* [ASSIGNMENT]
Search for the word "agent" in the entries. Each line that holds it should be copied.
::: RECORDS FOR PROCESSING :::
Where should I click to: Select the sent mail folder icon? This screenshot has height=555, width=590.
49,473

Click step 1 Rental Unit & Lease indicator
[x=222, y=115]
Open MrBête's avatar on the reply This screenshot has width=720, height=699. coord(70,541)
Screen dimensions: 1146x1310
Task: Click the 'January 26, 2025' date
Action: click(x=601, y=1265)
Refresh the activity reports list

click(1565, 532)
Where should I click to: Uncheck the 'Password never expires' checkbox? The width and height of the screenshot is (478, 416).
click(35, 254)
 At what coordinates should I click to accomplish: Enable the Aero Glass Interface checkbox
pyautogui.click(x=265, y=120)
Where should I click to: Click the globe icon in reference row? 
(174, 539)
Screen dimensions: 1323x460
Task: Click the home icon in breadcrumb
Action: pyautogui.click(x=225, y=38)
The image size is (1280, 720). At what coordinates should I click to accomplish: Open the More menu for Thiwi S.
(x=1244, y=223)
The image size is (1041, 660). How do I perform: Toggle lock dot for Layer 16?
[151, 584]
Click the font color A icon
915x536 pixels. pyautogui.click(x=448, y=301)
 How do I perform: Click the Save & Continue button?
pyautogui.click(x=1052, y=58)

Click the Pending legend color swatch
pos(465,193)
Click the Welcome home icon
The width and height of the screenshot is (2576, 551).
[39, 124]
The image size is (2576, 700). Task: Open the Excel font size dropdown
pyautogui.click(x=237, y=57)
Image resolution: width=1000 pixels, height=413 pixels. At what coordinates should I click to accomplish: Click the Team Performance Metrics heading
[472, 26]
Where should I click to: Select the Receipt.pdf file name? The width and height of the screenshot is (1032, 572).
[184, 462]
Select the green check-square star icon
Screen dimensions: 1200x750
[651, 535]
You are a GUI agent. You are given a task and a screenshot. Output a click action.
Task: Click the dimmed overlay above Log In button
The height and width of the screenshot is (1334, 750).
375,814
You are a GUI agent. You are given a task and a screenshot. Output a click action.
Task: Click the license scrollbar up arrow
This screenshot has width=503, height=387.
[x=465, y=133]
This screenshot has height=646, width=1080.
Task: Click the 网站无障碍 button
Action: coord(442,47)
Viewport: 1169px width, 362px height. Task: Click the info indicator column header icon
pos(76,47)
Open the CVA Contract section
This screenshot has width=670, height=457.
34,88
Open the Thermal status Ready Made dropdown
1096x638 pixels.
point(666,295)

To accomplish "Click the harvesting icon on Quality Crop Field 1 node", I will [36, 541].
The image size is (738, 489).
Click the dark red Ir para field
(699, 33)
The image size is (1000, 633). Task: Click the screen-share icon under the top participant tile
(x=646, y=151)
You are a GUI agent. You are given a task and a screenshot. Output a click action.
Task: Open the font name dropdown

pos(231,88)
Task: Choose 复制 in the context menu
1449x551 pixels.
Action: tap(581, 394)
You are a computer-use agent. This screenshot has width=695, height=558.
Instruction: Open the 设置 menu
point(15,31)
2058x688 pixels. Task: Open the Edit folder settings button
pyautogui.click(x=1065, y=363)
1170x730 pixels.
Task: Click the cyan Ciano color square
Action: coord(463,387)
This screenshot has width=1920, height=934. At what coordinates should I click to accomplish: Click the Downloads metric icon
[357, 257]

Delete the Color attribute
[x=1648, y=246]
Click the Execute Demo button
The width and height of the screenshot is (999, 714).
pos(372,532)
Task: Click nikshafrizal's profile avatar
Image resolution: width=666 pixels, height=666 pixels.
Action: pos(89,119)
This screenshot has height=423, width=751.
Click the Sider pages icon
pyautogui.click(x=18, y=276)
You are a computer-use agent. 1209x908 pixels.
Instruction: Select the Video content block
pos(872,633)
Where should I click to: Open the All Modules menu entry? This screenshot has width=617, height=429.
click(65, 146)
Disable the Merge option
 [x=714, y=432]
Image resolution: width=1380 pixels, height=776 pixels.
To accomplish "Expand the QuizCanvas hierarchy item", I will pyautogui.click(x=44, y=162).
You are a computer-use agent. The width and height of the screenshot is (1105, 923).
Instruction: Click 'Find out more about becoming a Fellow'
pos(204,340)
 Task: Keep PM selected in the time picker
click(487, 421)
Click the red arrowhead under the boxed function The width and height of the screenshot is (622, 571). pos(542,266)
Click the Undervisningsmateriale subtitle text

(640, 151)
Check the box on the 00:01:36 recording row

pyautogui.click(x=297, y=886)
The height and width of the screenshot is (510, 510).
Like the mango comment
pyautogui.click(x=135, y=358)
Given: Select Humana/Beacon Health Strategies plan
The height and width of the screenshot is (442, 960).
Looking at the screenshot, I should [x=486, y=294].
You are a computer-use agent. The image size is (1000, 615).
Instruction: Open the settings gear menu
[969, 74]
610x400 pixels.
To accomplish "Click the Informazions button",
:::
* [REPLY]
You are a GUI agent. You are given a task and a screenshot. Output a click action.
You are a GUI agent. You are given a task and a screenshot. Output a click action.
You are a GUI agent. You are given a task and a screenshot. Output a click action.
You are a computer-use agent. This screenshot has width=695, height=558.
You are a computer-use agent. 1209x908 pixels.
You are a computer-use agent. The width and height of the screenshot is (1105, 923).
You are a computer-use agent. The image size is (1000, 615).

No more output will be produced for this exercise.